Una vita piena di peripezie come disegnato nella sua firma, dunque, tra cui l’ultima pubblicata dalla stampa internazionale avrebbe incluso il furto nel 2015 di una parte dei suoi cimeli d’oro presso la residenza in Germania, per un valore dichiarato di circa 20.000 euro. Una storia il cui epilogo non sembrerebbe noto alle cronache, benché non sembri aver smorzato in alcun modo il suo entusiasmo comunicativo e l’intento che ha costituito l’incrollabile missione della sua carriera di rappresentanza.
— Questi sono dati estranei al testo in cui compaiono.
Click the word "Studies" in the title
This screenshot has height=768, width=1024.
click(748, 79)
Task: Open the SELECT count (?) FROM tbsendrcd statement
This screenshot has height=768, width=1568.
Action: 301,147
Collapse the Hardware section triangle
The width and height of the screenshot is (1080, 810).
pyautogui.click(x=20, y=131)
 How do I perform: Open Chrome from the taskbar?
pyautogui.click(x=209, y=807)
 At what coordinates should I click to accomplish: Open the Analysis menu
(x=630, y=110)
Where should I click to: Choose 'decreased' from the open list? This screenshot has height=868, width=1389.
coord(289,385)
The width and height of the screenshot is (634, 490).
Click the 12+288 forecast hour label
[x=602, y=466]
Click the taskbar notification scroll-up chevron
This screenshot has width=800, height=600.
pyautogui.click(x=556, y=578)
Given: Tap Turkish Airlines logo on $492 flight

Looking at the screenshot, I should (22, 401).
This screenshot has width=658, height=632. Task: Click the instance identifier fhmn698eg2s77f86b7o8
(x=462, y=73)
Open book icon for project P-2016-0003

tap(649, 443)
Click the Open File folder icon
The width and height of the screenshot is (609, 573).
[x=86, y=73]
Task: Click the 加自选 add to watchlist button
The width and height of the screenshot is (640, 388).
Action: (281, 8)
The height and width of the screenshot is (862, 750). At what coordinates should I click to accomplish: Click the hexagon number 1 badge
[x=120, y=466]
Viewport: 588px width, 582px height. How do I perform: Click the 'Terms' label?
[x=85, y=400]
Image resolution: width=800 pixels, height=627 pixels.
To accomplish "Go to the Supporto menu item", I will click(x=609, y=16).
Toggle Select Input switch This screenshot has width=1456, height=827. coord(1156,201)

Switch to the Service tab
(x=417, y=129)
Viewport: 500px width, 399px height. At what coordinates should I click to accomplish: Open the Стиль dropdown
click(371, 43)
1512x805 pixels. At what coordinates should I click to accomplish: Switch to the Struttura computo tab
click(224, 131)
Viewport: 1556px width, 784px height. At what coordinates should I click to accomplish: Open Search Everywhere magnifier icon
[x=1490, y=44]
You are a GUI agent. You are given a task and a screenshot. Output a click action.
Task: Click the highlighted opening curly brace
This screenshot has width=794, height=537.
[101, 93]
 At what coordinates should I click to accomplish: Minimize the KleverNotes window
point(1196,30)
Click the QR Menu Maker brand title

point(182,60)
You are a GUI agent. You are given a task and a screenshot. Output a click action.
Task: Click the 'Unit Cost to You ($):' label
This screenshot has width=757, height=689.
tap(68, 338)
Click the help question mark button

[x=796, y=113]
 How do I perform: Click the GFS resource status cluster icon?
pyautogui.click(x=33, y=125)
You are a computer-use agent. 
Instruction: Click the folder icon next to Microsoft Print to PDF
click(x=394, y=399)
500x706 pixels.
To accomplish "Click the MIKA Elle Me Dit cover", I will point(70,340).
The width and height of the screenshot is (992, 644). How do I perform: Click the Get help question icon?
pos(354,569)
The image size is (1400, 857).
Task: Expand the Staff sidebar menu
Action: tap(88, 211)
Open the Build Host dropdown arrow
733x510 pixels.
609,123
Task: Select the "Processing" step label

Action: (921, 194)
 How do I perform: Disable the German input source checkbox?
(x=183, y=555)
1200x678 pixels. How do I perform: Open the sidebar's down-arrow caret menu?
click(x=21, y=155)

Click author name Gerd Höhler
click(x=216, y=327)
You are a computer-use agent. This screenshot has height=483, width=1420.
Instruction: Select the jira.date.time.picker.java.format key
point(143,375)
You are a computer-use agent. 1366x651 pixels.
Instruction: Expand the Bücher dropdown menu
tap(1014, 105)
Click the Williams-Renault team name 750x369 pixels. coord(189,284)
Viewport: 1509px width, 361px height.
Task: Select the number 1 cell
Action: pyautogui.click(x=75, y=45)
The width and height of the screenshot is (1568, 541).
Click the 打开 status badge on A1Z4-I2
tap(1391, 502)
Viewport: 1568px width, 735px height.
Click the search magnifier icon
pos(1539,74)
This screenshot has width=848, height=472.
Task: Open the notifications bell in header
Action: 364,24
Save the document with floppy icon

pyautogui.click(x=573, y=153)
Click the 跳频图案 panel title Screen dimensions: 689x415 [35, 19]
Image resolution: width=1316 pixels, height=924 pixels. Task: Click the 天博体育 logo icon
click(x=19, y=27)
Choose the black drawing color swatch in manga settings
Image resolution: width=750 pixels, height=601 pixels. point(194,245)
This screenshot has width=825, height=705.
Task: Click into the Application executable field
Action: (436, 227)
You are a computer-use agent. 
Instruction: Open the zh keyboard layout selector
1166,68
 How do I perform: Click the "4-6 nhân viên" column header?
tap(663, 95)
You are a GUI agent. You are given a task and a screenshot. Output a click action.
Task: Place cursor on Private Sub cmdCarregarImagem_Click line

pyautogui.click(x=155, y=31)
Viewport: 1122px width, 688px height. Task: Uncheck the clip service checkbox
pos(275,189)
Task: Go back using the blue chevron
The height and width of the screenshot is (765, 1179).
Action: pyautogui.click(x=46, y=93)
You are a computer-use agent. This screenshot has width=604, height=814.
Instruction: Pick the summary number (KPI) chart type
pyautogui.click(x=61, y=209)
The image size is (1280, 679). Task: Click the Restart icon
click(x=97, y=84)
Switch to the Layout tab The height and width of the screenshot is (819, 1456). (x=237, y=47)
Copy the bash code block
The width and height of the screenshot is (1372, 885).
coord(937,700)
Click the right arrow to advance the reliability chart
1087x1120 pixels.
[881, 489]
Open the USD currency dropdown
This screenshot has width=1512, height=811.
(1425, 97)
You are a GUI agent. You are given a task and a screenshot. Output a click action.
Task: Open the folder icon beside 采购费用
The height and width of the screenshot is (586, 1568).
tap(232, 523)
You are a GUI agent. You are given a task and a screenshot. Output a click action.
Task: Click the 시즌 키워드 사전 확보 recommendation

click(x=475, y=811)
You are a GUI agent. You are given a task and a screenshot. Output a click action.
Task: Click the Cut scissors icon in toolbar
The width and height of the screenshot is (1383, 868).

All’età di oltre 70 anni, per quanto è possibile apprezzare dal suo sito web ufficiale con annessa raccolta fondi permanente, il re Bansah continua quindi ad operare secondo quella che dovrebbe essere la principale funzione di un monarca dedito alla sua funzione primaria: assistere e guidare il suo popolo attraverso le tribolazioni dell’esistenza. E sebbene alcuni dei resoconti scritti sul suo conto, che parlano di effettive mansioni di governo “Amministrate con cadenza quotidiana mediante l’utilizzo di Skype” sembrino esagerare sotto molti punti di vista, anche l’importante ruolo di fare da tramite, in diverse situazioni, tra gli enti benefici tedeschi e la cultura certe volte complessa di una cultura ragionevolmente inaccessibile e remota. Un importante ruolo destinato ad essere raccolto, a quanto possiamo apprezzare su Internet, anche dal figlio Carlo Bansah, già nominato a partire dal settembre scorso come direttore amministrativo della DRK (Deutsches Rotes Kreuz) la sezione tedesca della Croce Rossa internazionale. Posizione dalla quale, sfruttando le sue molte conoscenze e connessioni in Ghana, potrà guidare al meglio la distribuzione di aiuti e personale medico attraverso il territorio dell’intera regione di Volta. Un’opera significativa e degna di nota, in questo mondo affetto da una crisi sanitaria da Covid-19, ancor più che mai prima d’adesso. Ed una scusa certamente valida per acquisire, magari più in là con gli anni, le appropriate affettazioni e magari anche il monogramma di una monarchia mai davvero dimenticata. A patto, s’intende, di non essere mancini.